▶ [Problems and tasks]
1. Answer these questions about the article on the Nelson Mandela University student elections:
(a) Which organization is Pontsho Hlongwane the presidential candidate for?
(b) In what month and year was the previous student election held?
(c) Why were no elections held in 2020?
2. In the article on the Nelson Mandela University student elections, which organizations will be using the SRC elections as a barometer of their support among the youth?
3. How would you translate this sentence from the article on the Nelson Mandela University student elections into Spanish? "Thousands of Nelson Mandela University students will head to the polls on Wednesday to elect a new student representative council."

▶ [Document extract]
Battle for hearts and minds as NMU students head to polls

Nelson Mandela University EFFSC presidential candidate Pontsho Hlongwane
FOCUS ON DEBT: Nelson Mandela University EFFSC presidential candidate Pontsho Hlongwane
Image: supplied

Thousands of Nelson Mandela University students will head to the polls on Wednesday to elect a new student representative council.

While this has been one of the most low-key campaigns for office, the stakes are high, especially with 2021 being a local government election year.

Whichever organisation emerges victorious after the virtual elections, its mother body will likely point to it as a sign of things to come as, to an extent the ANC, DA and EFF will be using the SRC elections as a barometer of their support among the youth.

Students take to the polls nearly 1½ years since the last election, in October 2019, which saw ANC-aligned Sasco retain power for the fourth consecutive year.

Due to Covid-19, elections were not held in 2020.

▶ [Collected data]

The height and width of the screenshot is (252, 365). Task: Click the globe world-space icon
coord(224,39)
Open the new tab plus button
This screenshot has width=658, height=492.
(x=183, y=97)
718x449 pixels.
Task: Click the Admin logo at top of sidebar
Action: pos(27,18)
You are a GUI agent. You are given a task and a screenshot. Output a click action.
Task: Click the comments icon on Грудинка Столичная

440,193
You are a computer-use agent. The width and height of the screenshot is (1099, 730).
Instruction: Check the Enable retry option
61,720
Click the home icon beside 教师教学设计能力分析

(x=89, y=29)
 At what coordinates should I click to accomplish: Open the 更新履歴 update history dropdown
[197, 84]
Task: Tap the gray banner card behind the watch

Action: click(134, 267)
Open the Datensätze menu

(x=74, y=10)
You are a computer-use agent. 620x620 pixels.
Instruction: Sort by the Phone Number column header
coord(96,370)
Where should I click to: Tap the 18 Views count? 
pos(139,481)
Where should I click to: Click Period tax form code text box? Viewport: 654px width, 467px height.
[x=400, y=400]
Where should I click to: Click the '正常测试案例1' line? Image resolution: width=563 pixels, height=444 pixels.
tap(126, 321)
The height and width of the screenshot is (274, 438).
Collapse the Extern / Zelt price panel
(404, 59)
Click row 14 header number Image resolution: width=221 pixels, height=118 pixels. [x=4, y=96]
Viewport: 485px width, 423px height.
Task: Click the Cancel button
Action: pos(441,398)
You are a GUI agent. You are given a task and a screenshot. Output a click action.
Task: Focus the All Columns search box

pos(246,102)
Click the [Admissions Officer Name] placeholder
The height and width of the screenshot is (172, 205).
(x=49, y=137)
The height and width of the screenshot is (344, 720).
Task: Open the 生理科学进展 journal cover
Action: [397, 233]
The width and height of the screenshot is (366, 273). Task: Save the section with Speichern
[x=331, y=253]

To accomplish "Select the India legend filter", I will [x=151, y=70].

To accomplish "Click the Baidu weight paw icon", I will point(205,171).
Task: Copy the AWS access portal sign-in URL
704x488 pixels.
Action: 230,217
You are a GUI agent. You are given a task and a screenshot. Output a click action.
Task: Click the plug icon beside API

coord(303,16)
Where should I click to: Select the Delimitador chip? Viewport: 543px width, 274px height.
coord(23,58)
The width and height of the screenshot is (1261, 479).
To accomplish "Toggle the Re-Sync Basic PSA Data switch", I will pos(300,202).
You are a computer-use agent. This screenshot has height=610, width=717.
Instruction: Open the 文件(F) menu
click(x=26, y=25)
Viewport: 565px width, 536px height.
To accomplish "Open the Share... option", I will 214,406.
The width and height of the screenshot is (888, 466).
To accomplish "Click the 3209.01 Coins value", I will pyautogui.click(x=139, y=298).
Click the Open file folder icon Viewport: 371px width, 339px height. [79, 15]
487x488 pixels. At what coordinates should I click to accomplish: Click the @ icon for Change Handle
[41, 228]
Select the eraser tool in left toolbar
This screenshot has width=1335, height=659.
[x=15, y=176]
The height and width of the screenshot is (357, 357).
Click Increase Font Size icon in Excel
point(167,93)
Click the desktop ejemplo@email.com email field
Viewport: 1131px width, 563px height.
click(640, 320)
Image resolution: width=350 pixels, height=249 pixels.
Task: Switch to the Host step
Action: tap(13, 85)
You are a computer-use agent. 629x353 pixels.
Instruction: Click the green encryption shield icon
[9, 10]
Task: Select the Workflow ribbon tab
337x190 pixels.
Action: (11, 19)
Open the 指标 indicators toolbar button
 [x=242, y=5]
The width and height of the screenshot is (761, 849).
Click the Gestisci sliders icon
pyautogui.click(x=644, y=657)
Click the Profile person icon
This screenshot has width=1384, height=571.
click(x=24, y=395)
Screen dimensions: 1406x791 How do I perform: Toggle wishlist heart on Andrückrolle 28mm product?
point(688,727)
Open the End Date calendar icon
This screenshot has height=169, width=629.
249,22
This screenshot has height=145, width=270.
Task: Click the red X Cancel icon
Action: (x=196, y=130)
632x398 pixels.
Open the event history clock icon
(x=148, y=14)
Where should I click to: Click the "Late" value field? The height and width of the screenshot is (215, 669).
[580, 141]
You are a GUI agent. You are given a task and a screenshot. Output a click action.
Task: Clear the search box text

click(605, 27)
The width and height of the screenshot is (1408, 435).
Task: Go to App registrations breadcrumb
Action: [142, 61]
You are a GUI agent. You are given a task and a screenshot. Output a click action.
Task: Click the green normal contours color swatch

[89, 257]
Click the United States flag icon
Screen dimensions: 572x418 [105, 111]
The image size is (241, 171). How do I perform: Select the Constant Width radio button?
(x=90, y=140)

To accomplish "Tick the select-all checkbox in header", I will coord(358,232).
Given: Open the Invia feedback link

▶ [Solutions for each task]
1.
(a) The EFFSC.
(b) October 2019.
(c) Because of Covid-19.

2. ANC, DA, EFF

3. Miles de estudiantes de la Universidad Nelson Mandela acudirán a las urnas el miércoles para elegir un nuevo consejo de representantes estudiantiles.